** start of Passage given **

Search code examples
tidbtikv

Can we run multiple TiDB instances connected to the same cluster to PD and (hence TiKV)?


I want to set up a local cluster of TiDB for the benchmark. Here are some my doubts:

  • Can multiple TiDB instances connect to the same PD and TiKV cluster? (We only notice a single TiDB instance in this official production deployment doc.)
  • If positive, will transactions submitted to different TiDB instances satisfy snapshot isolation level?
  • At the storage layer, does each TiKV node keep the entire dataset? (The replication factor is equal to the TiKV node number?)
  • If negative, how to configure the replication factor?

Solution

  • Can multiple TiDB instances connect to the same PD and TiKV cluster?

    Yes, you can add as many tidb-servers as you want to fulfill your needs.

    If positive, will transactions submitted to different TiDB instances satisfy snapshot isolation level?

** end of Passage given **
** start of Data provided **

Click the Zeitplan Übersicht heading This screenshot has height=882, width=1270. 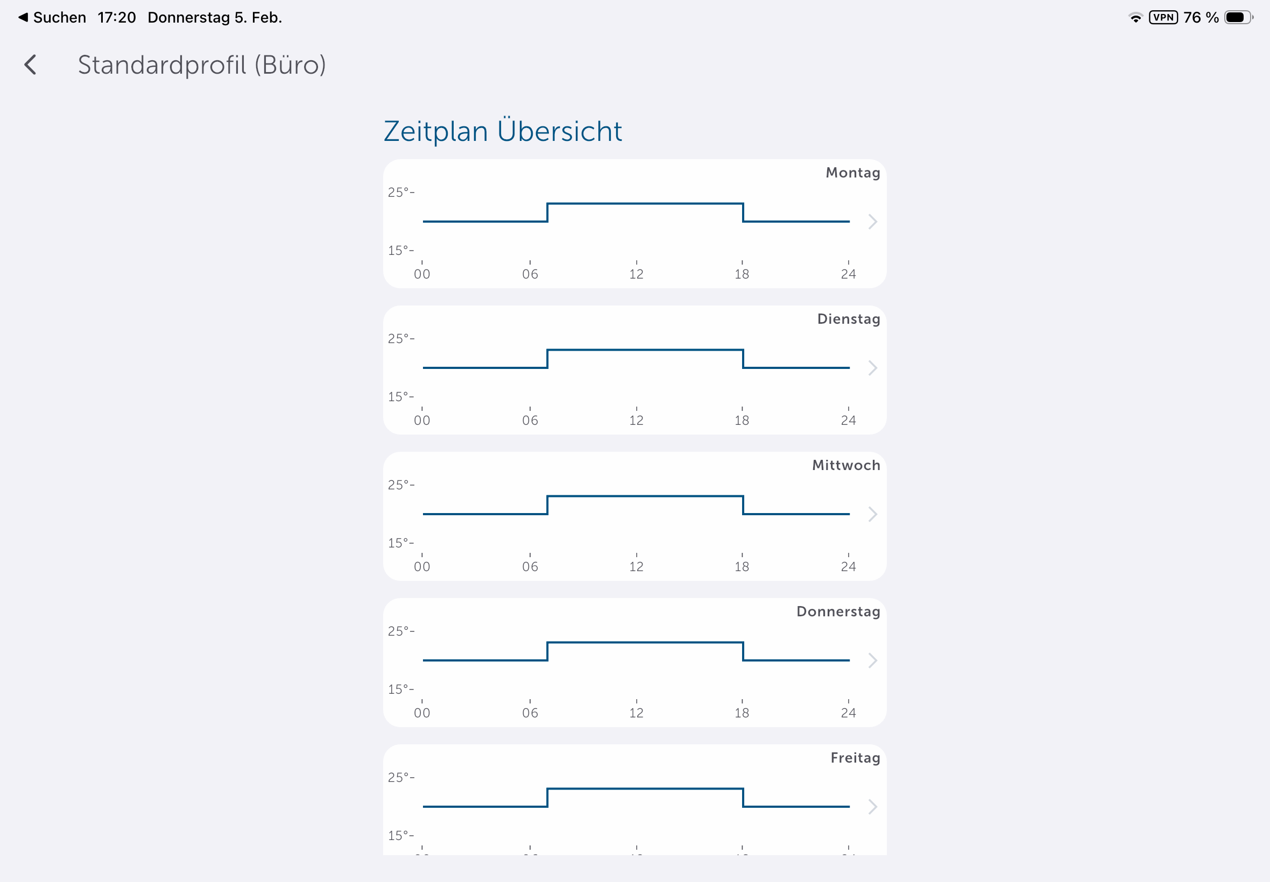(x=503, y=132)
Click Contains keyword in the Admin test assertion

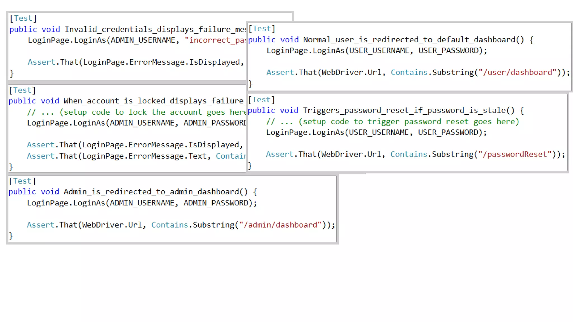[x=169, y=225]
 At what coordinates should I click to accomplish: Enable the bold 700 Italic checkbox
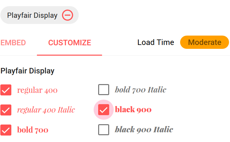pos(104,90)
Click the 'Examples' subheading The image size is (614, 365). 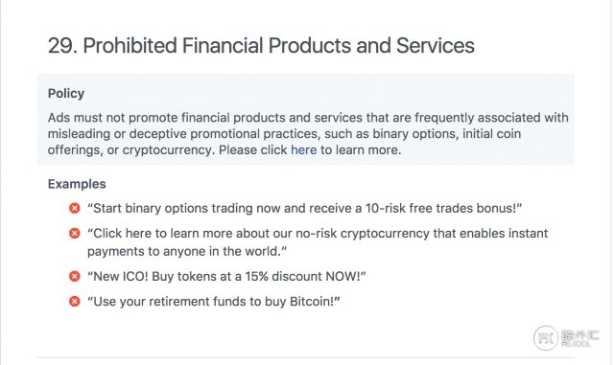coord(77,184)
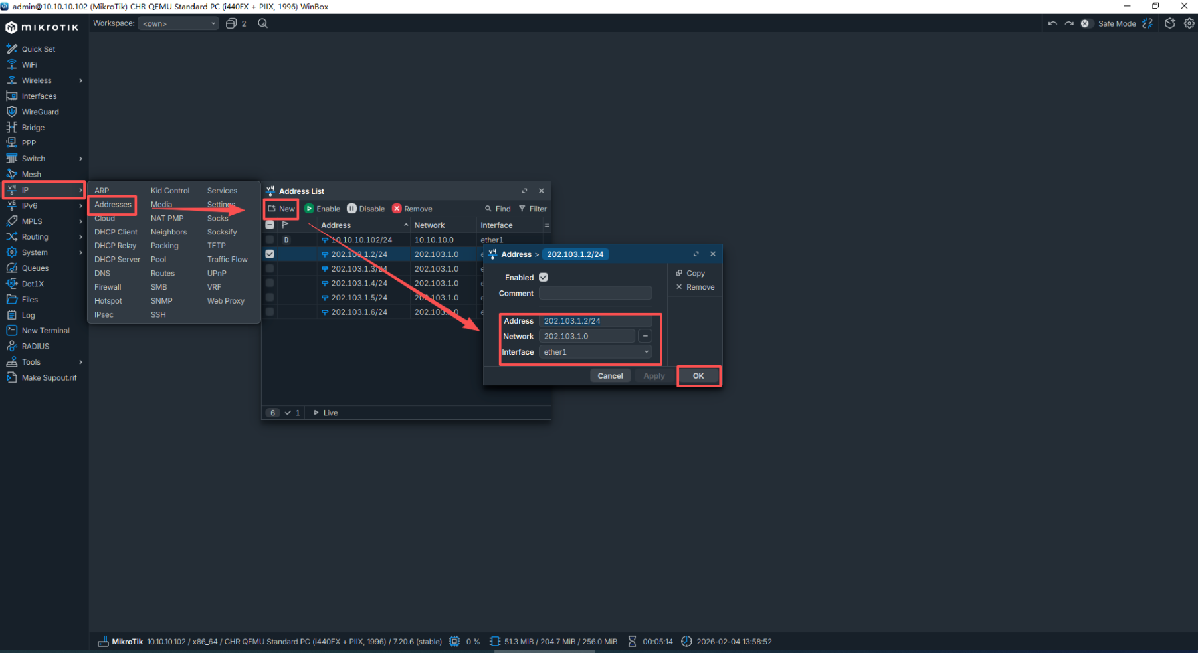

** end of Data provided **

- _Problems and tasks_
a) Answer these about the TiDB thread:
(i) What does the asker want to set up?
(ii) In which document did the asker notice only a single TiDB instance?
(iii) According to the solution, how many tidb-servers can be added?
b) Write what comes next in the TiDB thread, picking up after its last line.

- _Outputs in order_
a)
(i) A local cluster of TiDB for the benchmark.
(ii) The official production deployment doc.
(iii) As many as you want to fulfill your needs.

b)
    Yes, TiDB is a distributed database which provides snapshot isolation by default. And different transactions from different tidb-servers can also satisfy the snapshot isolation level. TiDB uses the Percolator transaction model to implement the distributed transaction. For more implementation details, you can refer to this article: https://pingcap.com/blog/2016-11-17-mvcc-in-tikv/

    At the storage layer, does each TiKV node keep the entire dataset? (The replication factor is equal to the TiKV node number?)

    No. TiDB internally shards table into small range-based chunks that we refer to as "regions". Each region defaults to approximately 100MiB in size. The replication factor is default to 3. Each tikv-server in the cluster holds hundreds of thousands of regions.

    If negative, how to configure the replication factor?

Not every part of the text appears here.